| PROVIDED ENTRIES |
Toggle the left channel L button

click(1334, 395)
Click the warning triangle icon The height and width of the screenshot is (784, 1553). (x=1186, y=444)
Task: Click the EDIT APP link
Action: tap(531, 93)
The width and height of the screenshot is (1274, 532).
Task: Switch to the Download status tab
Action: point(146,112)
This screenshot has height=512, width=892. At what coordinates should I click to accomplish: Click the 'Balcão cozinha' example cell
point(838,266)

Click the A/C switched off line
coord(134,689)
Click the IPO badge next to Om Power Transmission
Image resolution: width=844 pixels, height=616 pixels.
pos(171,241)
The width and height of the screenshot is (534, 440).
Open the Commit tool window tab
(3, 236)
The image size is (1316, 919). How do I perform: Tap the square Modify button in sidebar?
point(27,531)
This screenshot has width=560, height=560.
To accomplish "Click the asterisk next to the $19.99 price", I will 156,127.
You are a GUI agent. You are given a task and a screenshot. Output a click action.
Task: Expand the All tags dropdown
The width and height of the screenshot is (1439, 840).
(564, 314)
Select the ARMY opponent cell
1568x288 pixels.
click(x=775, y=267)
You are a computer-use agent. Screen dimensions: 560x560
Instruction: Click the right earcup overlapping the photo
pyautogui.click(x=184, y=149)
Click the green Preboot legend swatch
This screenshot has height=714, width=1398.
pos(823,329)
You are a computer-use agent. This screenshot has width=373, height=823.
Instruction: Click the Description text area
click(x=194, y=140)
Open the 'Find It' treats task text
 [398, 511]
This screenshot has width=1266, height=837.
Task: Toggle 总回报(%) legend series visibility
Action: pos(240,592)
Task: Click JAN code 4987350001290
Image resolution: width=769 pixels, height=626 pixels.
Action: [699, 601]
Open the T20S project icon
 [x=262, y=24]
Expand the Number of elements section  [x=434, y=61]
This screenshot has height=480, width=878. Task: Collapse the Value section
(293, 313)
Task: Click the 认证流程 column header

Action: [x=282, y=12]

| WHAT THIS TASK INVOLVES |
Could you return every line from the entries above in which the string "computer" occurs?

| TASK ANSWER |
You are a computer-use agent. Screen dimensions: 560x560
You are a computer-use agent. This screenshot has width=373, height=823.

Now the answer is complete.